I am an enthusiastic advocate of the #mumventure – that is, an adventure that a mummy has in the great outdoors after leaving the kiddies safe and sound with their daddy or grandparents for a few hours. It’s a chance for her to get out of her comfort zone, see what she’s capable of and learn new things about herself.
Many of you know that I have three children – 9, 7 and 3 – and while I aim to give them a worldly outlook on life and expose them to as many exhilarating experiences as possible, family adventure – whilst a vital component to The Outdoor Studio – is not actually the theme closest to my heart.
Instead, I’m keen to reach out to other mums out there and promote the importance of exploring and regaining their identity after having children. The Outdoor Studio is basically the final destination of my own journey along this path. It’s the product of me reaching somewhat of a low after having my third child and my determination to get my mojo back.
It’s not uncommon to feel as though you’ve lost your identity somewhat during the Baby Years, but a mumventure can help you reclaim it. At the age of 37, when my youngest child approached two years old, I felt lost, empty, inferior, unsure and uninspired. However, as soon as I recognised and acknowledged this identity crisis, I learned very quickly that outdoor pursuits, whether it was sedate forest bathing or vigorous lake swimming, worked wonders in combatting it. Yep, the mumventure became incredibly important to me.
There are a zillion different versions of a mumventure, and it’s not about scaling the highest peak or jetting off to a far land (although it can be!) but is geared to finding inspiration and challenges close to home, to fit around family life. It is about popping out for a few hours on a Saturday to swim in the sea, go paddle boarding with a friend, hike along the Basingstoke canal with a map in hand, run a scenic 5 or 10K, cycle somewhere to somewhere you’ve never been before, or discover a new footpath…
It is intended to be realistic and attainable, but overall, to show you things about yourself which you may have forgotten or indeed, never got round to discovering.
Mumventures can only take place when our babies are old enough to let us go for a few hours and indeed, vice versa, when we’re ready to be let go. There is never any need to rush a mumventure, because life is not short – there is plenty of time. Whilst mummy guilt is often there, right by our side, including mine, I really do believe that exploring the outdoors and investing in ourselves is a highly therapeutic, restorative and constructive thing to do. Some might say it’s entirely self-indulgent but they’re wrong. It’s a worthy investment in ourselves and we don’t need to earn it, we deserve it.
Last year I started walking the Thames Path, all 184-miles of it. I committed to one 20-mile walk every month, getting up early on a Saturday and leaving my husband to do the kids’ swimming lessons. Of course, lockdown put a stop to it for a while but I’m back on the trail. I’ve now walked 104 miles along this river with my pal Vic, throwing life’s big questions at myself the entire time, although sometimes, just looking marvelling at this iconic waterway and all that thrives on it.

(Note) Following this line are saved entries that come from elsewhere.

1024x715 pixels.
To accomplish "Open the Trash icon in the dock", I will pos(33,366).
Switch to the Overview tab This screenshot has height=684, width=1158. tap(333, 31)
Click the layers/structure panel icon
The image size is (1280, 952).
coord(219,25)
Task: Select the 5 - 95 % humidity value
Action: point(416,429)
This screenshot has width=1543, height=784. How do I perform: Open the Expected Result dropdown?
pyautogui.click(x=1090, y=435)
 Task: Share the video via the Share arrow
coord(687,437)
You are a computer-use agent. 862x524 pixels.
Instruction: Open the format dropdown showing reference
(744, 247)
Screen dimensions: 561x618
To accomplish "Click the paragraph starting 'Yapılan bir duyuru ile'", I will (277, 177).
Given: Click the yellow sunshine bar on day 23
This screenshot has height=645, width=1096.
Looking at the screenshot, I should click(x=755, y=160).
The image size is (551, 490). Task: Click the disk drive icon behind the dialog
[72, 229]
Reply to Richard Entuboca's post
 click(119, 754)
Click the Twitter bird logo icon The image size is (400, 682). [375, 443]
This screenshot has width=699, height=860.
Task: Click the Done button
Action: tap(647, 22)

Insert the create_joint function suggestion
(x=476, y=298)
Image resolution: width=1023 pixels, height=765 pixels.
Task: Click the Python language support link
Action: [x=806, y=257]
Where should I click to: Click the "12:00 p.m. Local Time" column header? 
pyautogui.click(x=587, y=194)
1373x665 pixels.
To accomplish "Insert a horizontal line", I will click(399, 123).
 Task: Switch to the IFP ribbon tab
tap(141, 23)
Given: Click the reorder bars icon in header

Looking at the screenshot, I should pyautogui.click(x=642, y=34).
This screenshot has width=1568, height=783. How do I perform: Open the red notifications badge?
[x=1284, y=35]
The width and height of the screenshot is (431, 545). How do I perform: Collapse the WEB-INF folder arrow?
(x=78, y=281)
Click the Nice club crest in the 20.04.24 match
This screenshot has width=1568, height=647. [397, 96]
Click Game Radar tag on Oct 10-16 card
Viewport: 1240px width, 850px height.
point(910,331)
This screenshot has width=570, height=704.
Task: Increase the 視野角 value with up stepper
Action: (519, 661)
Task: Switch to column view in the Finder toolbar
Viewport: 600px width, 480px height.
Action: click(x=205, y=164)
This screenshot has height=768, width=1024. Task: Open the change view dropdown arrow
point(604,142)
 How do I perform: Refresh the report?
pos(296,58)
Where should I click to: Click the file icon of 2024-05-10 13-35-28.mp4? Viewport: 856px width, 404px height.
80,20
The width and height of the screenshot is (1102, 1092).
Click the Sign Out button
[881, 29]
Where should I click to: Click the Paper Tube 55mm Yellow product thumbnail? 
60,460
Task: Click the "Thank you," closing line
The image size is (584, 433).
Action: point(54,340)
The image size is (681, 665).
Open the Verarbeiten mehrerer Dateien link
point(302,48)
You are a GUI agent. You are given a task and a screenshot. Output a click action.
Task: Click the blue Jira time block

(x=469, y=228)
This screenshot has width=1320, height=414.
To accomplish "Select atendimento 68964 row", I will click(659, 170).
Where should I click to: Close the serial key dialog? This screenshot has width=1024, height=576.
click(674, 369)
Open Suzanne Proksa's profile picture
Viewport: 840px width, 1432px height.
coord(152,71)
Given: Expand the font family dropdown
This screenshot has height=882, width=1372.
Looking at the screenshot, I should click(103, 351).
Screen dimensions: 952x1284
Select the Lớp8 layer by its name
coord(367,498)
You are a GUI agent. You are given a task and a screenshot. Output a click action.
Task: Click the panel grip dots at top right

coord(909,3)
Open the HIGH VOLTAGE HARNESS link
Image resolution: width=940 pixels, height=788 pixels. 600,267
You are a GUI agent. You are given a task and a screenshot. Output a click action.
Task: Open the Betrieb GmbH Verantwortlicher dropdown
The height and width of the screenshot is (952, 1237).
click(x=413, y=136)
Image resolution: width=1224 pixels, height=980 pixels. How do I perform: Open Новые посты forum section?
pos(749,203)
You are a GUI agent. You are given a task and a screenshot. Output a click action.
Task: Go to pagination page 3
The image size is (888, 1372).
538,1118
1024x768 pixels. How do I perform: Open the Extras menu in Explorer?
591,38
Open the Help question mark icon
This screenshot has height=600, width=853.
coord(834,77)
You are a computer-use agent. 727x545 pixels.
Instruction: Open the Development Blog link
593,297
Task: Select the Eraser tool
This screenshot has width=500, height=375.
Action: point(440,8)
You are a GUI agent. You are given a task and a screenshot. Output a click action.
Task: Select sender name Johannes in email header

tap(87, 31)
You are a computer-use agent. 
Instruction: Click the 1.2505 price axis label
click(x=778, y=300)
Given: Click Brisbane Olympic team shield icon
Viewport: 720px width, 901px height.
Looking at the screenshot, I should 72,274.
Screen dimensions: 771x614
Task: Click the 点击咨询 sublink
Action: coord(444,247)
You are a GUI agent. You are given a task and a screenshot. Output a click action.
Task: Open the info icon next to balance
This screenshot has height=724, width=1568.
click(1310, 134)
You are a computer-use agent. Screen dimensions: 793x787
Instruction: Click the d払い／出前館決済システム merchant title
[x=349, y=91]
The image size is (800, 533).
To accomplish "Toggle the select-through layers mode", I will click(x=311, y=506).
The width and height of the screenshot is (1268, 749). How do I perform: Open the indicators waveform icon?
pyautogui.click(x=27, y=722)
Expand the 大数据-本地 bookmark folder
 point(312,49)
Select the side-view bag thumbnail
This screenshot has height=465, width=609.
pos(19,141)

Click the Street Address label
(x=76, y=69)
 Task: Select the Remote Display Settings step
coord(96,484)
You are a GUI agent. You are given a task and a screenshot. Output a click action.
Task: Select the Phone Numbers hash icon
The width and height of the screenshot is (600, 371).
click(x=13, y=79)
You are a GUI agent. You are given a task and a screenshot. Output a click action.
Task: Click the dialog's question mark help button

The walk is also raising money for the mental health charity Mind, so all in all, a brilliant use of time and energy.
What have I learned about myself? What has it taught me? That the best kind of conversation is often the kind on a long walk. Six hours is a long time – you’ll find yourself debating, reminiscing, observing and questioning all sorts of things, inevitably learning so much about yourself. If you’re walking with a like-minded individual, their comments and reflections will fuel your perspectives. Ideas will be born, resolutions will be made. Six hours is a long time to walk and isn’t that what a woman needs?
Ultimately, the air, the breeze, the ground beneath your feet, the ache and fatigue is gratifying. There is purpose and there is such reward. Both those things can make such a difference.